I frequently hear the statement, “No, we can’t do anything with that service, as we still need it”, even though nine times out of 10 it’s simply access to the data that’s required, rather than the application itself.  This also correlates with analyst Forrester’s estimation that nearly 85% of data in databases is inactive, simply being stored for subsequent access rather than being processed.

This is often the case for financial systems, especially in pensions and investment management, which usually lie dormant – at a considerable cost, as we saw earlier – so the business has access to the legacy data for legal, taxation, due diligence or compliance purposes.

A retirement bonus

So why not retain the vital elements and let go of the redundant parts?  By separating the legacy data that the business needs from the legacy system, and then decommissioning the applications and platforms, a business could make substantial savings in budgets, support and resource commitment.

There’s also the opportunity to increasing the efficiency of operations by giving staff wider, more flexible access to the legacy data.  Let’s take a closer look at how application retirement should be approached and managed, and the benefits it can offer your business.

Migration matters

The initial issue in application retirement is the migration of the data from the legacy application or platform.  Exactly how this is done will depend on several factors, including the type and age of the application and platform, and how the data is stored.  However, there are a couple of key ‘best practice’ points which should be observed in any migration project.

First, reduce the risk of data loss or damage by testing your procedures.  Make sure you have a backup copy of the data before trying a migration, and if possible, pilot the process using a small subset of the data.  Then you can compare the extracted data with the original to ensure the process isn’t changing the data in any way.

Second, ensure the data is migrated into a database format that is accessible by the widest range of applications, and that can run on low-cost, flexible computing platforms – ideally a structured, relational SQL-compliant database.  This helps to ensure flexible, open access to the data for a range of different user types.  Data structuring tools are available to simplify migrations to relational databases.

Access all areas
Once the migration is complete, the focus should be on how users will access the data: on building the applications that will support easy, flexible but robust data access.  The key to this is to use a tool that takes advantage of the open, Web model to run on any hardware and operating system at both the server and client side, delivering customizable data views and queries within a browser-based interface. 

This gives even non-technical users uniform access to data migrated from legacy systems from a familiar point-and-click interface – minimizing the need for user training.  It also helps organizations avoid ongoing licensing, maintenance and hardware costs for access to legacy data, and can give access to data over the Web from any location.
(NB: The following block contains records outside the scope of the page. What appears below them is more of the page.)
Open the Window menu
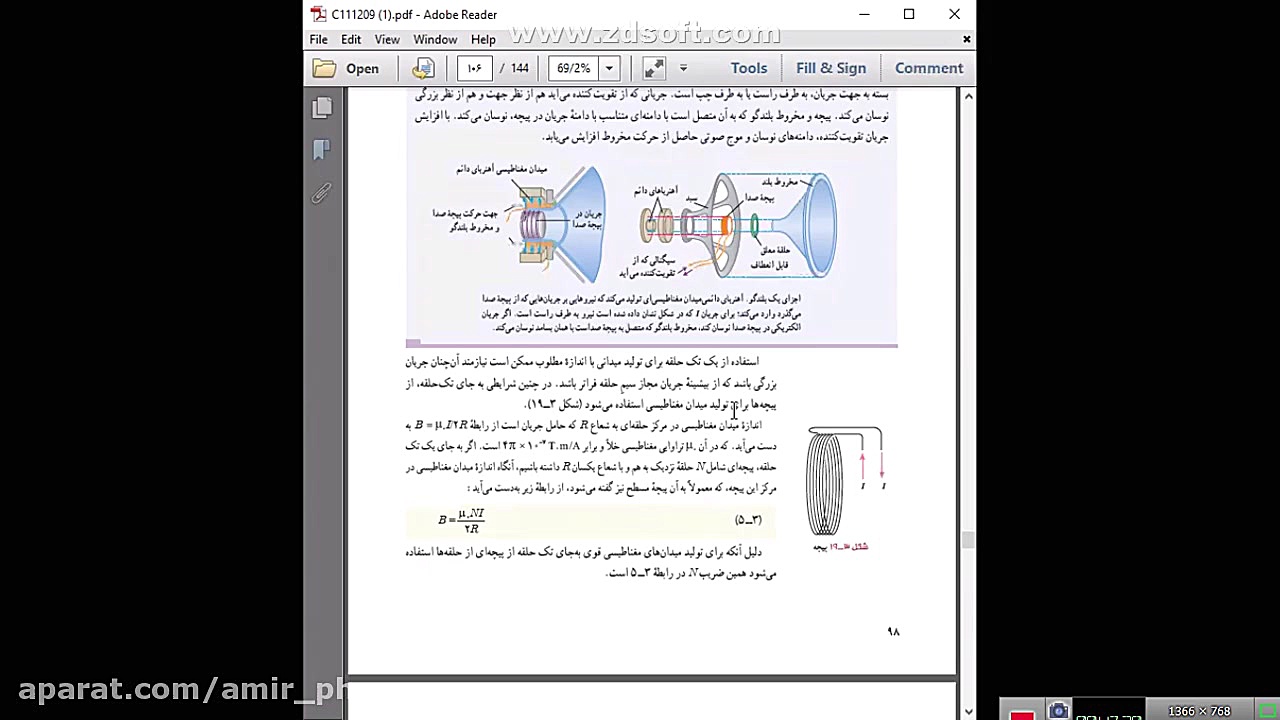This screenshot has height=720, width=1280. pyautogui.click(x=435, y=39)
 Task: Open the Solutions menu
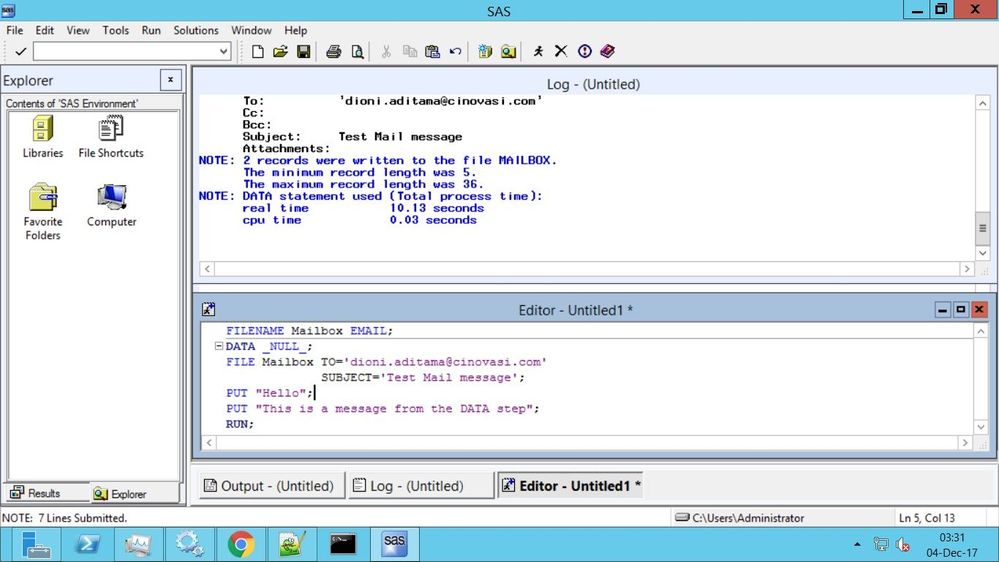pyautogui.click(x=196, y=30)
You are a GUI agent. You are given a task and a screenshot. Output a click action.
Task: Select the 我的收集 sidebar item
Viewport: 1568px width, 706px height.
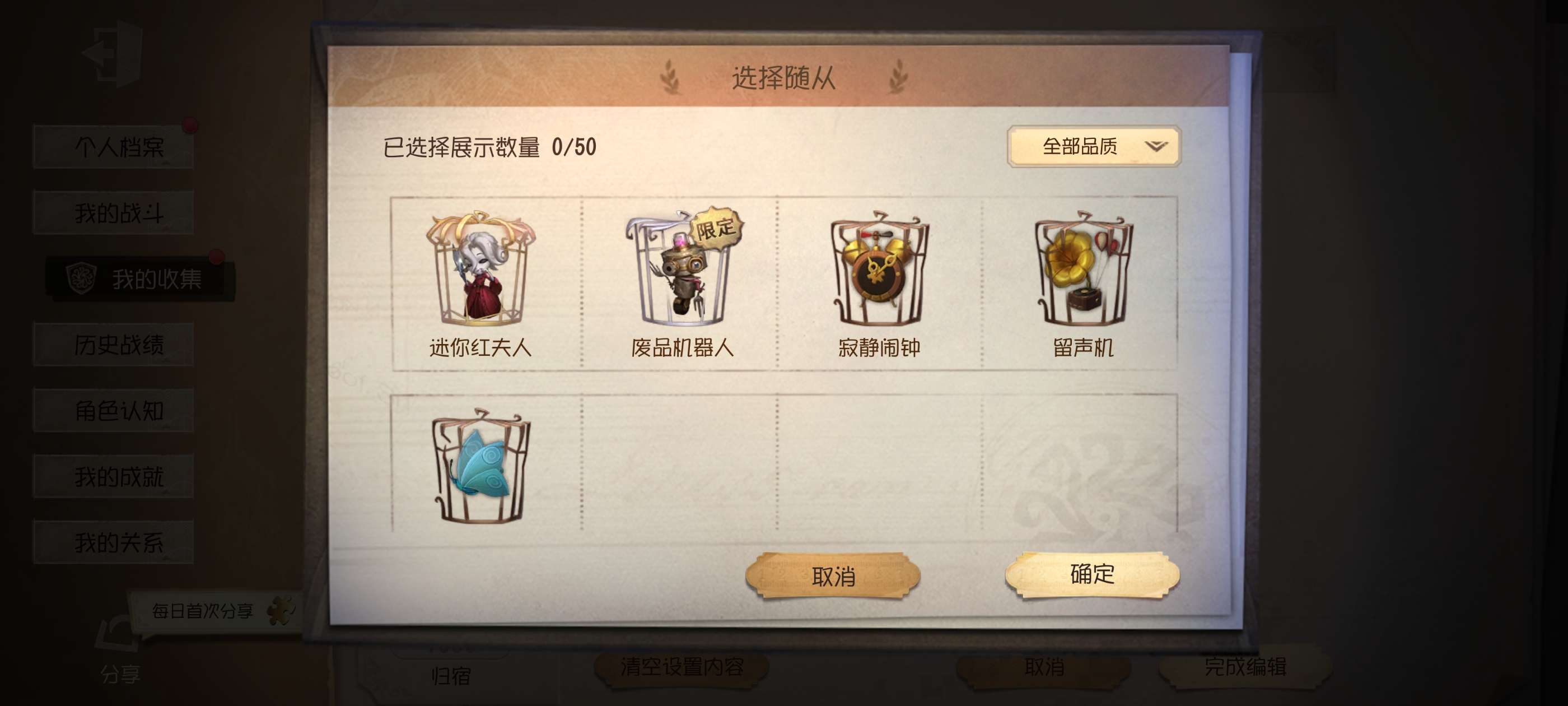tap(141, 279)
This makes application retirement a more efficient and cost-effective way of dealing with legacy systems, compared to other alternatives such as modernizing the application – which may mean expensive hardware updates, terminal emulation and so on – or transferring to a virtualized environment, which can carry a significant penalty in migration costs and ongoing management.

Considering the benefits

By retiring legacy systems, considerable benefits can be realized.  Firstly, analysts estimate that payback of outlay is often less than 12 months and the total ROI over three years usually exceeds 150%.
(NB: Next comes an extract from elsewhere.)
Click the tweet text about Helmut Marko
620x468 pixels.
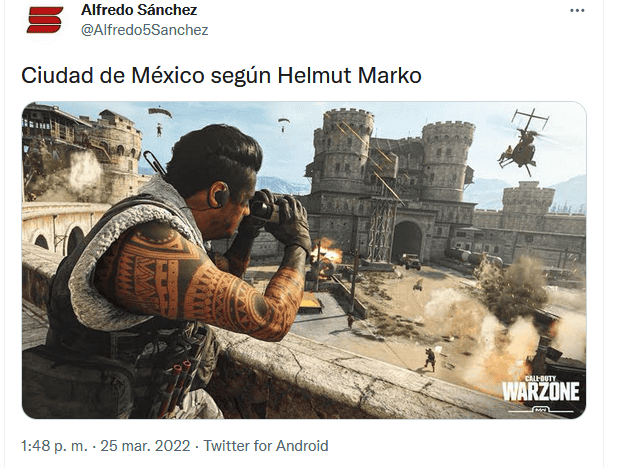point(221,75)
What’s more, by decommissioning your legacy systems, your IT team can focus on more strategic tasks than maintenance and support for old platforms.  There are also benefits such as reduced risk due to outages, acceleration of new product initiatives due to fewer integration or support issues, as well as a more streamlined disaster recovery plan.

So with the benefits that application retirement can offer, letting go of your IT department’s past while preserving the business information could make a key impact on your operations.  Applications and platforms will come and go, but data is forever.